Once you reach the line containing "Identify the click" in the entries below, write out that line and each one after it down to the line containing "Accueil (40, 571)", exactly and with nothing added.
===== Data shown
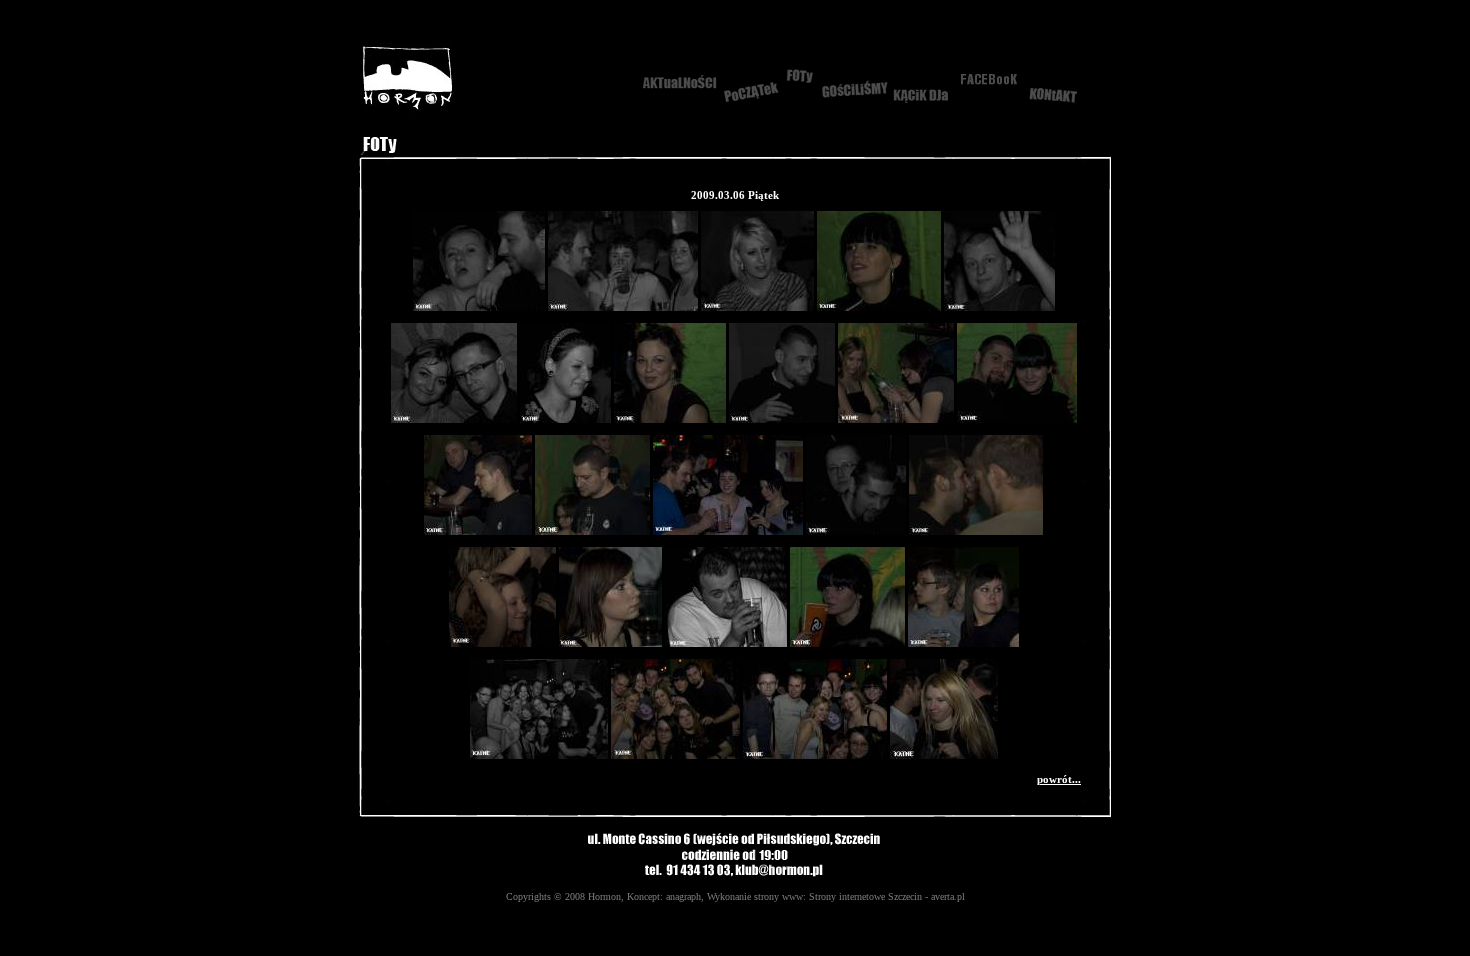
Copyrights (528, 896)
==========
===== Data shown
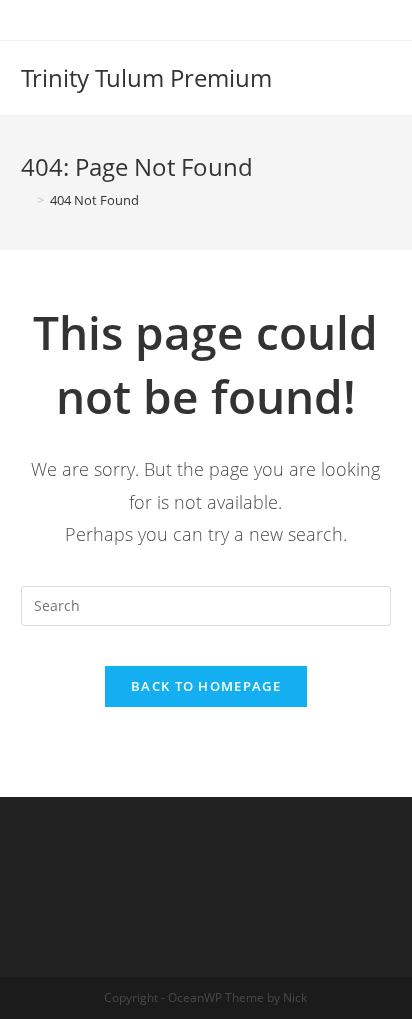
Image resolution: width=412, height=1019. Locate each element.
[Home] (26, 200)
==========
===== Data shown
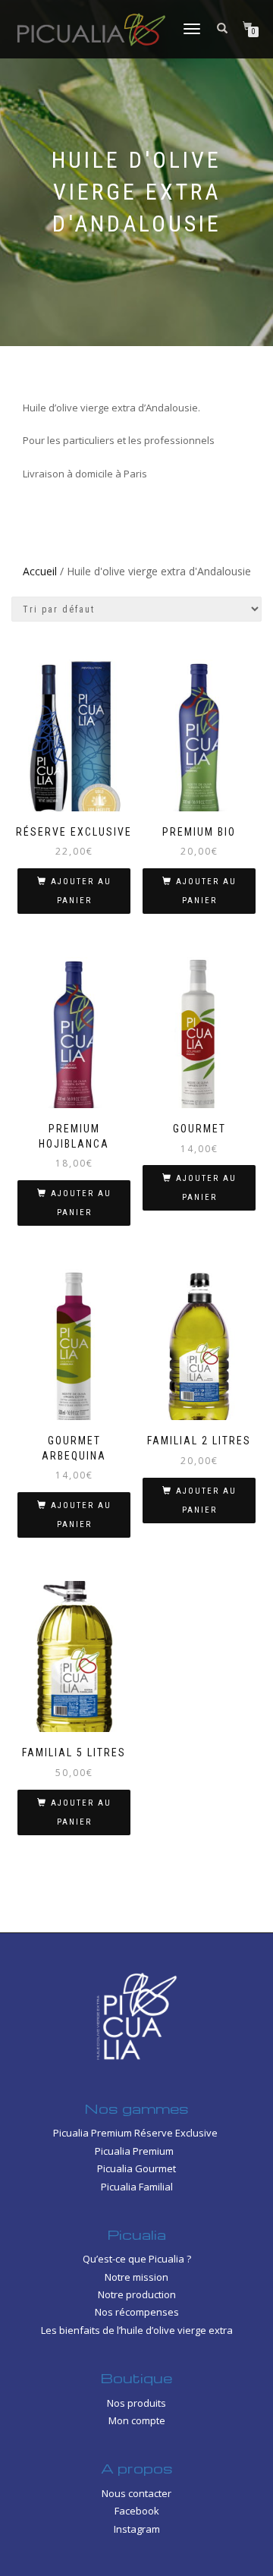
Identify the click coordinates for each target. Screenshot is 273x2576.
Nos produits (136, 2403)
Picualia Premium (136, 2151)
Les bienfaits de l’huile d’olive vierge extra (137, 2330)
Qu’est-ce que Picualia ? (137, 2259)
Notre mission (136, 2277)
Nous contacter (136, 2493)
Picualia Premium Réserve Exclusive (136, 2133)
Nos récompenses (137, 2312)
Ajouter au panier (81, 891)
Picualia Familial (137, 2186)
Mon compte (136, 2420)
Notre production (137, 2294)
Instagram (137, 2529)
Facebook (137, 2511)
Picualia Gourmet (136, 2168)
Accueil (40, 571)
==========
=== Response box ===
Identify the click coordinates for each target. Screenshot is 273x2576.
Nos produits (136, 2403)
Picualia Premium (136, 2151)
Les bienfaits de l’huile d’olive vierge extra (137, 2330)
Qu’est-ce que Picualia ? (137, 2259)
Notre mission (136, 2277)
Nous contacter (136, 2493)
Picualia Premium Réserve Exclusive (136, 2133)
Nos récompenses (137, 2312)
Ajouter au panier (81, 891)
Picualia Familial (137, 2186)
Mon compte (136, 2420)
Notre production (137, 2294)
Instagram (137, 2529)
Facebook (137, 2511)
Picualia Gourmet (136, 2168)
Accueil (40, 571)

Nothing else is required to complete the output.